## begin

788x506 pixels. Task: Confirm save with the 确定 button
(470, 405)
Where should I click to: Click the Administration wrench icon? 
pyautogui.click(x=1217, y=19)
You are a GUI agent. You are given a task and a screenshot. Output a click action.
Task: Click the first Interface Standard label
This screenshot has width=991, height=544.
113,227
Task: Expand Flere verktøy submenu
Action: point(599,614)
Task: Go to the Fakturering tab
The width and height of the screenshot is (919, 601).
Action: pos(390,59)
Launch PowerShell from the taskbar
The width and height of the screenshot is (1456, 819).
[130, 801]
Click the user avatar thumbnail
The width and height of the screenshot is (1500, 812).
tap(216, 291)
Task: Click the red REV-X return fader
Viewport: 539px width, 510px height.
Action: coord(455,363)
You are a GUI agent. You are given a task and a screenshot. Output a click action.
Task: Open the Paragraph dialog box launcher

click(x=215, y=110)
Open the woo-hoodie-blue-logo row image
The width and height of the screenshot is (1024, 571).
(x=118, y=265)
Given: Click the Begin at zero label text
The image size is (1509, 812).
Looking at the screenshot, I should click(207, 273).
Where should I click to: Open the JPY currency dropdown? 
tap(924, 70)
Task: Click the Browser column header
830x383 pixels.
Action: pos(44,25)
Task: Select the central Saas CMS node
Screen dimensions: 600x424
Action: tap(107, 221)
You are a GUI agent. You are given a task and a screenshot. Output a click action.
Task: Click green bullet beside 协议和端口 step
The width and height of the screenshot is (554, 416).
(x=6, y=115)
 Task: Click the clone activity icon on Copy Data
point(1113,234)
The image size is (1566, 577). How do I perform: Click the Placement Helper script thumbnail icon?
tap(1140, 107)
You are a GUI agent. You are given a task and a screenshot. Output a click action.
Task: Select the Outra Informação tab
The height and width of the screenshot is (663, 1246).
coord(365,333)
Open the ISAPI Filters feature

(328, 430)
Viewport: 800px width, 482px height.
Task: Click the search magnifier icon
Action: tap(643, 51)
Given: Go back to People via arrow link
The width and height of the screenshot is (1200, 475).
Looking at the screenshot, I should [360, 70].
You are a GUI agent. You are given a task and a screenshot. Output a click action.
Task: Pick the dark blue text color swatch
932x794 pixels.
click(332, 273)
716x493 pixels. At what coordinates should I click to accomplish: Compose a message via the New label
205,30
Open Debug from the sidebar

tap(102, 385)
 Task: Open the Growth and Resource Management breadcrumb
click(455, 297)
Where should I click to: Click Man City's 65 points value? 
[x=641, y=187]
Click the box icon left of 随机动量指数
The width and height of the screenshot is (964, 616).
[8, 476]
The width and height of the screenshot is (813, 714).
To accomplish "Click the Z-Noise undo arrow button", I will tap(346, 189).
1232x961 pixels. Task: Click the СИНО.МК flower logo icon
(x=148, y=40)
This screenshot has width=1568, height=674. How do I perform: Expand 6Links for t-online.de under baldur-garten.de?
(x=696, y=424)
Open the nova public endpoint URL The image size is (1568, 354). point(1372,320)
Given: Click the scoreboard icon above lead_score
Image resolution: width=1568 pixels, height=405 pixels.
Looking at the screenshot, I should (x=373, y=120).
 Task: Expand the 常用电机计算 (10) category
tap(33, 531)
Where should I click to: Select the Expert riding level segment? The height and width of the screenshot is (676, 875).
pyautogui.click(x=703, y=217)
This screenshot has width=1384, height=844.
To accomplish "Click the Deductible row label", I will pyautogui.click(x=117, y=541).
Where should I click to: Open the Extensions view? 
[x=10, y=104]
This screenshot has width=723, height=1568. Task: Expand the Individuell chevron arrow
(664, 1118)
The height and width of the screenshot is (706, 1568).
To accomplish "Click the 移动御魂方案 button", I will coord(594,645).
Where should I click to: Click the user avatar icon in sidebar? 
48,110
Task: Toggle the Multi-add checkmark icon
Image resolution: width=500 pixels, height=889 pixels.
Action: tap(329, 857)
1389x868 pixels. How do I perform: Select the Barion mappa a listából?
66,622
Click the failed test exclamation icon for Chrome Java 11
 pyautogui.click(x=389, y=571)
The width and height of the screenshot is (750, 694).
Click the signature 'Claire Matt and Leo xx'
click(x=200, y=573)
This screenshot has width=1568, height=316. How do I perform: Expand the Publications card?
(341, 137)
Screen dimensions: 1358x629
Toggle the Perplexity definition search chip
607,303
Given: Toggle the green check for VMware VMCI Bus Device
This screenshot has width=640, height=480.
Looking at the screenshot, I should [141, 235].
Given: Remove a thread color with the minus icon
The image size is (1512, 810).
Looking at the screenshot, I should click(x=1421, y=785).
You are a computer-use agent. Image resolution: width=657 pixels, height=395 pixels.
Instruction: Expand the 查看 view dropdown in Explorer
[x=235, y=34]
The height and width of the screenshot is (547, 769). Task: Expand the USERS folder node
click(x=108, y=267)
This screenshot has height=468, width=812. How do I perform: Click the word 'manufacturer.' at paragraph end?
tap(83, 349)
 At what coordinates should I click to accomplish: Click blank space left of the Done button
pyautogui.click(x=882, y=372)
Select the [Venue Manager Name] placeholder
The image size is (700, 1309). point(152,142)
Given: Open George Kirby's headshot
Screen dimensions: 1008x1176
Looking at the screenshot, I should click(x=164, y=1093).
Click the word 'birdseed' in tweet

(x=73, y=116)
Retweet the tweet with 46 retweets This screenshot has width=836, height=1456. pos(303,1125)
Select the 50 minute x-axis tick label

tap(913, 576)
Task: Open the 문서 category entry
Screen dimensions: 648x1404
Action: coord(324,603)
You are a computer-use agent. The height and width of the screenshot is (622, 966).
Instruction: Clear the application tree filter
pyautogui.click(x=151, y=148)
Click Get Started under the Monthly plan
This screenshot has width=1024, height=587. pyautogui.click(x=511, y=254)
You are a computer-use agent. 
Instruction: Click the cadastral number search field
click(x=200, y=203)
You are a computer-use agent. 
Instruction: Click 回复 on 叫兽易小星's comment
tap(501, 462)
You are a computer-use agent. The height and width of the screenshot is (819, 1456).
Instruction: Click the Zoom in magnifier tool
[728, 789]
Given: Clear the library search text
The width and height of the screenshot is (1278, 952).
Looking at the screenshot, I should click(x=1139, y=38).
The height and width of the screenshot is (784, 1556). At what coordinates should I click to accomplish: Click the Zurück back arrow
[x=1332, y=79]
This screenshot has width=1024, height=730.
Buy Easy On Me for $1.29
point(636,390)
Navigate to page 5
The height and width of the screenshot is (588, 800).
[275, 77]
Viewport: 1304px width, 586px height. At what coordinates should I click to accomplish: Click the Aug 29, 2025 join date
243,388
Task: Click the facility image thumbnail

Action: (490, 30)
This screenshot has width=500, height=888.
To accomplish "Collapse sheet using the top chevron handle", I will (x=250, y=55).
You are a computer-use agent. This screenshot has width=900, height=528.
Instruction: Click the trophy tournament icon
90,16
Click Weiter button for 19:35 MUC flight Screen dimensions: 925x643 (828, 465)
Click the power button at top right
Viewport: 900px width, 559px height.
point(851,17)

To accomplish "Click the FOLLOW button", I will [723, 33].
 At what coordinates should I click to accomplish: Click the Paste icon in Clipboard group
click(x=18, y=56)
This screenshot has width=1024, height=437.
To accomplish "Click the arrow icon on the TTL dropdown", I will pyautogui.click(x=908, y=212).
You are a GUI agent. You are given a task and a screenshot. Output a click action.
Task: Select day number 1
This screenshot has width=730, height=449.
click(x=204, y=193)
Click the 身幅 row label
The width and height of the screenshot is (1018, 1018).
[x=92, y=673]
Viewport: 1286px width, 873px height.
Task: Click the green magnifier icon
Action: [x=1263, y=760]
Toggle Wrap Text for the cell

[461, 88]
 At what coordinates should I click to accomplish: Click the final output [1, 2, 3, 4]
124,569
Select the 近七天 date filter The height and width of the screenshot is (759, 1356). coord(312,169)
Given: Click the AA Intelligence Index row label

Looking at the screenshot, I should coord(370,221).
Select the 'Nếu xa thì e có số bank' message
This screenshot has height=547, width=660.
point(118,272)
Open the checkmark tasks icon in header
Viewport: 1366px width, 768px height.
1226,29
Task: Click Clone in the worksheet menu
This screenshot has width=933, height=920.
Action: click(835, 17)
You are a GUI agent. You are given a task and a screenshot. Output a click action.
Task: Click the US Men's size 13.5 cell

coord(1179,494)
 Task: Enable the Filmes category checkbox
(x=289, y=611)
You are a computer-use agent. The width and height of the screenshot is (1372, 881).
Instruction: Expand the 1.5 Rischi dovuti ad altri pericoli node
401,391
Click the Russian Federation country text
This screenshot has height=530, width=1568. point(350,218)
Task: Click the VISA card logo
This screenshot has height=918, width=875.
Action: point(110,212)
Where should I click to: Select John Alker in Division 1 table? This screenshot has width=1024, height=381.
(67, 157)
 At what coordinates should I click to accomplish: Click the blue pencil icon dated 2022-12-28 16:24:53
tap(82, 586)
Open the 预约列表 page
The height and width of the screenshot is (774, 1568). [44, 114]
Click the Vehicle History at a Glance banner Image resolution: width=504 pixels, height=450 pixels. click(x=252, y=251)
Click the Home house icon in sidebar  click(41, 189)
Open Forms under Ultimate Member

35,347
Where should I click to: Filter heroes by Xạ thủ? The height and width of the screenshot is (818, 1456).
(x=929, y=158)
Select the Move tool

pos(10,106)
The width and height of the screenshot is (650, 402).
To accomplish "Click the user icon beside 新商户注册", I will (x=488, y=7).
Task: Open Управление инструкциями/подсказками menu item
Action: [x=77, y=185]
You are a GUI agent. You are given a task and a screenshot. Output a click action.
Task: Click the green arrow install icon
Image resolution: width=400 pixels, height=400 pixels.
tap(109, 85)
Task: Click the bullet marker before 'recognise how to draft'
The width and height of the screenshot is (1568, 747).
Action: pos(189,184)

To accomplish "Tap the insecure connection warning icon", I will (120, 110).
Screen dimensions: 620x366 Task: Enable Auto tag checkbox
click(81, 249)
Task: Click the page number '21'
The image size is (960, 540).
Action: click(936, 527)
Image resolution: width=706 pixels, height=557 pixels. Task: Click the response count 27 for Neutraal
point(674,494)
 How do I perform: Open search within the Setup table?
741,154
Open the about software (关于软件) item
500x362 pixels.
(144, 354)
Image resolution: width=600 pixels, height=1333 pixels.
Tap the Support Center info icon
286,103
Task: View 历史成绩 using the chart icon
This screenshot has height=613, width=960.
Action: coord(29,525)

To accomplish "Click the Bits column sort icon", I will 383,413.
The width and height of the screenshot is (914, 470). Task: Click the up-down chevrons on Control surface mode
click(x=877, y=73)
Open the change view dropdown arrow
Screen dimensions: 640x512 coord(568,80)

## end

Given exercise => Pull out each line of the material above that contains the string "Enable", and list those lines.

Finished task =>
 Task: Enable the Filmes category checkbox
Screen dimensions: 620x366 Task: Enable Auto tag checkbox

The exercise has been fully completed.